• **Work request**:
Retype only what runs from the line that contains "Login (1023, 54)" through the last line of the listing below, both lines included.

** Opening Record excerpts block **

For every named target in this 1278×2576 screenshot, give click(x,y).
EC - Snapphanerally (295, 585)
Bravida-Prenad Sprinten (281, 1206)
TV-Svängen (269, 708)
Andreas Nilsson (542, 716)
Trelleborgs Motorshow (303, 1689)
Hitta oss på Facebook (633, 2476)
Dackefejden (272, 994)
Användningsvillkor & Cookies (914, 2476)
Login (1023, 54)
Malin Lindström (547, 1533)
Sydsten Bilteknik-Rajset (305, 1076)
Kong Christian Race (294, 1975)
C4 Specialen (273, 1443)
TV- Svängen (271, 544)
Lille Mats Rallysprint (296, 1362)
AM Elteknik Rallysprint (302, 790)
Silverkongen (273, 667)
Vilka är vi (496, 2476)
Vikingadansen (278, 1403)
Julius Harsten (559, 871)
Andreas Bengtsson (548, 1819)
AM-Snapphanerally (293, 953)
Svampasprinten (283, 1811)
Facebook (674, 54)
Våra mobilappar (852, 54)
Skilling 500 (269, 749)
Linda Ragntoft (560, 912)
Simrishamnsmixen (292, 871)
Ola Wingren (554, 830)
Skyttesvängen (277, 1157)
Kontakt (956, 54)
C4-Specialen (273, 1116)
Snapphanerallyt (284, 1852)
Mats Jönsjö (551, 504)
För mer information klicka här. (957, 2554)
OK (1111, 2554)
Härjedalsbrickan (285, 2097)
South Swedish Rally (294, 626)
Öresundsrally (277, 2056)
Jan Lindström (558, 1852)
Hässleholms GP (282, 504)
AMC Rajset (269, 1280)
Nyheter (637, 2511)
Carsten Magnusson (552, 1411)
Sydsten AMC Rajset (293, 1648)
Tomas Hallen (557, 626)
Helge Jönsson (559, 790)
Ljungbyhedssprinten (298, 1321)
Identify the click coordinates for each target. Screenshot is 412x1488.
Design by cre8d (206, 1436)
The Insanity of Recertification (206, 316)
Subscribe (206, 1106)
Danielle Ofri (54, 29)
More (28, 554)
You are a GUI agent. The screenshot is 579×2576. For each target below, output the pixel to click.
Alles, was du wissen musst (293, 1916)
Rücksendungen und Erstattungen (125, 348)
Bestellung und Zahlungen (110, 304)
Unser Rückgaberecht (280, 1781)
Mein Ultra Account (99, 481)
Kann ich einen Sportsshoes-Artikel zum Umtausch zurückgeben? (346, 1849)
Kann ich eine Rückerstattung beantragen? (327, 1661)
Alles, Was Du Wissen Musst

** Closing Record excerpts block **

• **Answer**:
Login (1023, 54)
Malin Lindström (547, 1533)
Sydsten Bilteknik-Rajset (305, 1076)
Kong Christian Race (294, 1975)
C4 Specialen (273, 1443)
TV- Svängen (271, 544)
Lille Mats Rallysprint (296, 1362)
AM Elteknik Rallysprint (302, 790)
Silverkongen (273, 667)
Vilka är vi (496, 2476)
Vikingadansen (278, 1403)
Julius Harsten (559, 871)
Andreas Bengtsson (548, 1819)
AM-Snapphanerally (293, 953)
Svampasprinten (283, 1811)
Facebook (674, 54)
Våra mobilappar (852, 54)
Skilling 500 (269, 749)
Linda Ragntoft (560, 912)
Simrishamnsmixen (292, 871)
Ola Wingren (554, 830)
Skyttesvängen (277, 1157)
Kontakt (956, 54)
C4-Specialen (273, 1116)
Snapphanerallyt (284, 1852)
Mats Jönsjö (551, 504)
För mer information klicka här. (957, 2554)
OK (1111, 2554)
Härjedalsbrickan (285, 2097)
South Swedish Rally (294, 626)
Öresundsrally (277, 2056)
Jan Lindström (558, 1852)
Hässleholms GP (282, 504)
AMC Rajset (269, 1280)
Nyheter (637, 2511)
Carsten Magnusson (552, 1411)
Sydsten AMC Rajset (293, 1648)
Tomas Hallen (557, 626)
Helge Jönsson (559, 790)
Ljungbyhedssprinten (298, 1321)
Identify the click coordinates for each target. Screenshot is 412x1488.
Design by cre8d (206, 1436)
The Insanity of Recertification (206, 316)
Subscribe (206, 1106)
Danielle Ofri (54, 29)
More (28, 554)
You are a GUI agent. The screenshot is 579×2576. For each target below, output the pixel to click.
Alles, was du wissen musst (293, 1916)
Rücksendungen und Erstattungen (125, 348)
Bestellung und Zahlungen (110, 304)
Unser Rückgaberecht (280, 1781)
Mein Ultra Account (99, 481)
Kann ich einen Sportsshoes-Artikel zum Umtausch zurückgeben? (346, 1849)
Kann ich eine Rückerstattung beantragen? (327, 1661)
Alles, Was Du Wissen Musst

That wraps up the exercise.